Data shown
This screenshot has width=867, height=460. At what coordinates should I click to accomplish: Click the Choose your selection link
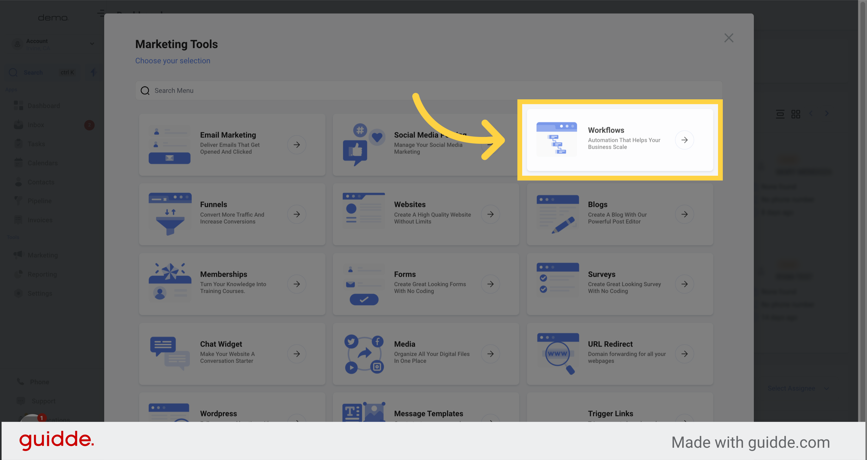pyautogui.click(x=173, y=61)
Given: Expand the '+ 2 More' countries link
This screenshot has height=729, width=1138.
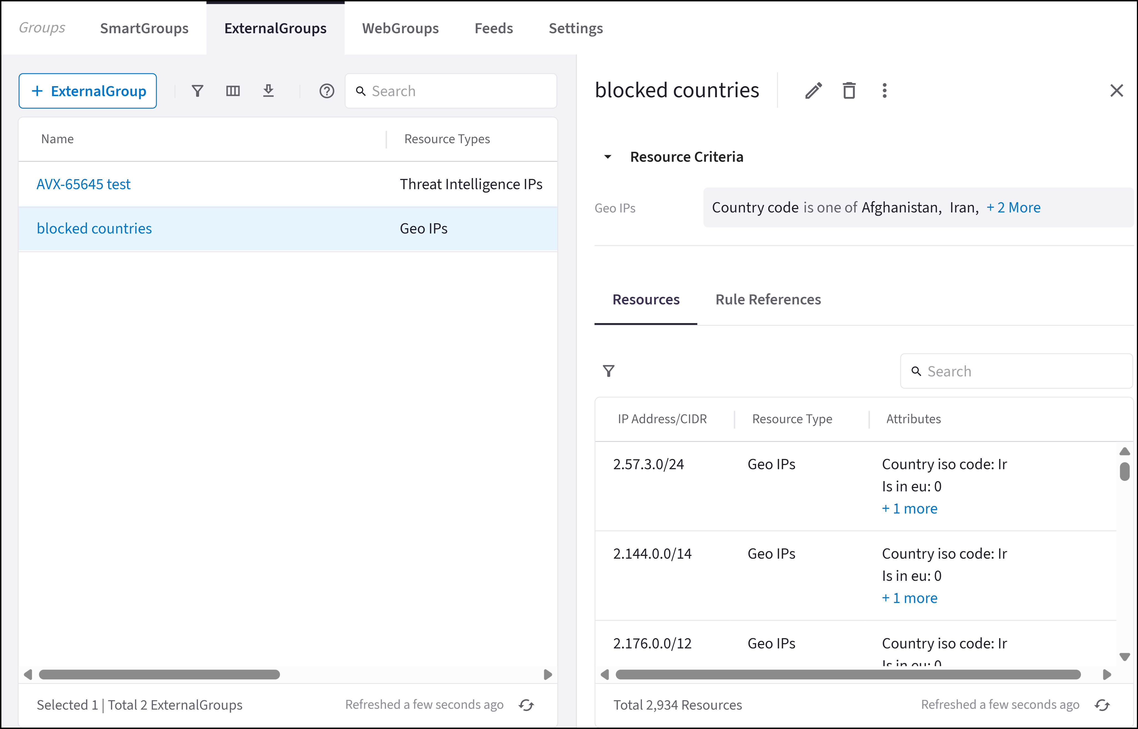Looking at the screenshot, I should tap(1013, 207).
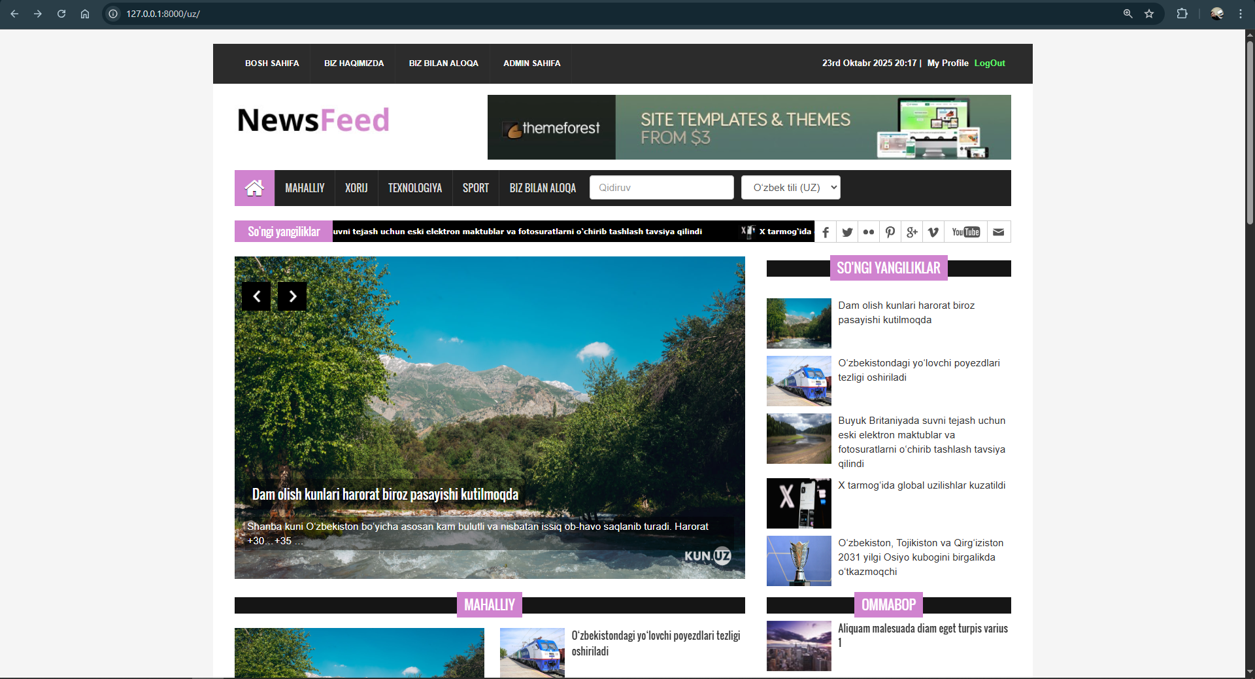Open the ThemeForest banner advertisement
Screen dimensions: 1255x679
[748, 127]
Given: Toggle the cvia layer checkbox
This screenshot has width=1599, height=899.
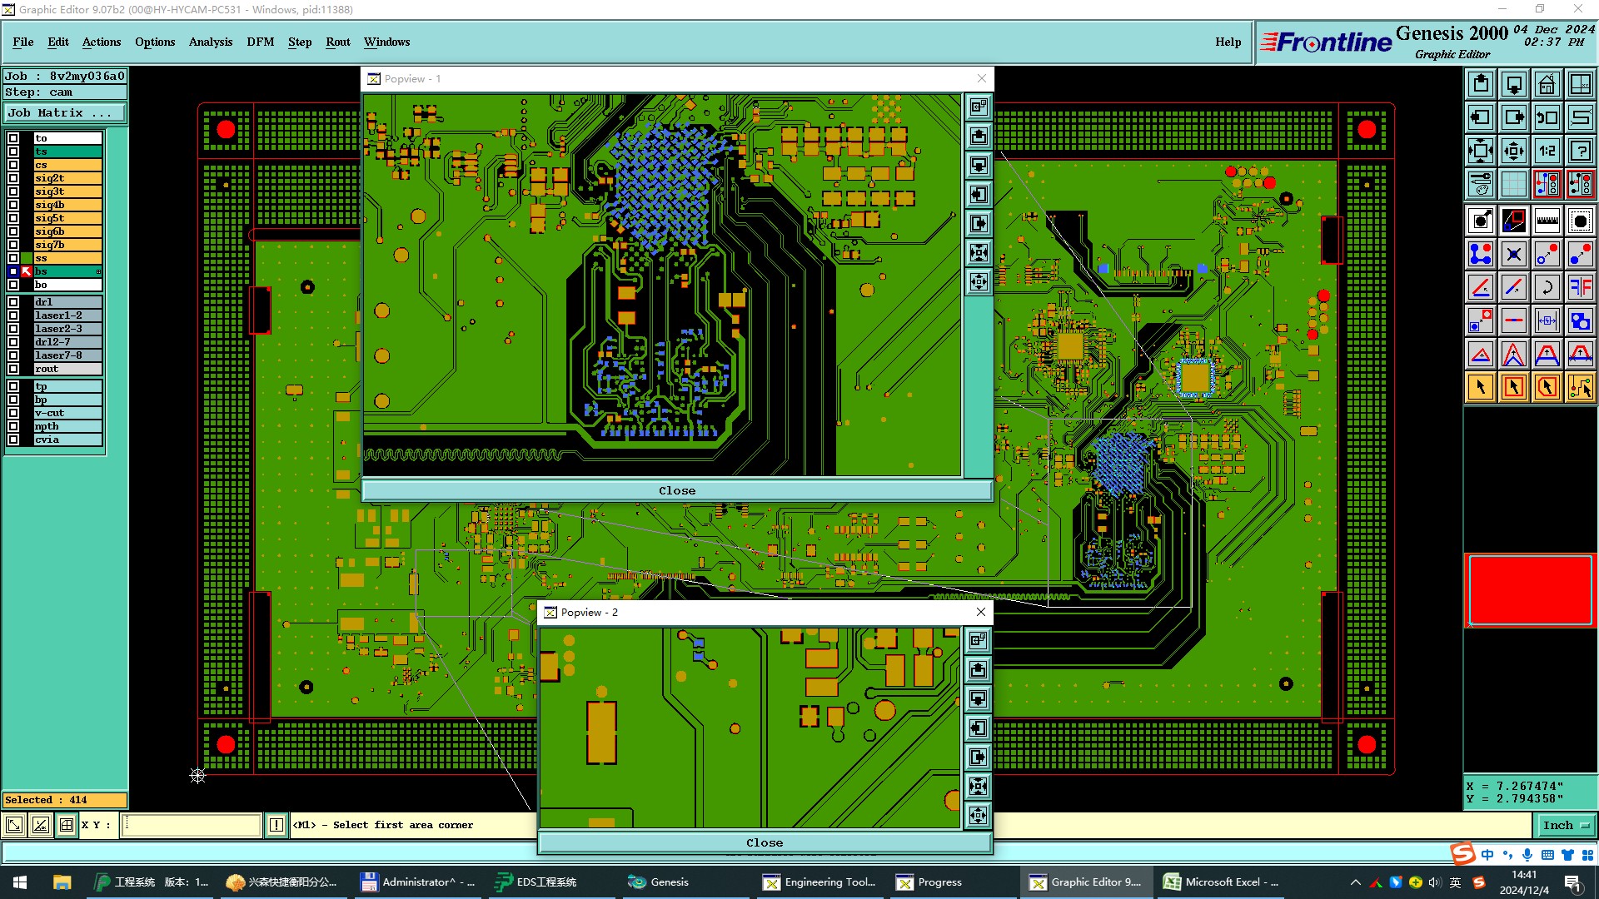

Activity
Starting at the line that holds "Given: Expand the '+ 2 More' countries link", copy each line exactly through the end of the listing, both ends included. Leave the pictures out.

Solution for this problem
Given: Expand the '+ 2 More' countries link
This screenshot has height=729, width=1138.
Looking at the screenshot, I should tap(1013, 207).
Open the ThemeForest banner advertisement
Screen dimensions: 1255x679
[748, 127]
Given: Toggle the cvia layer checkbox
This screenshot has width=1599, height=899.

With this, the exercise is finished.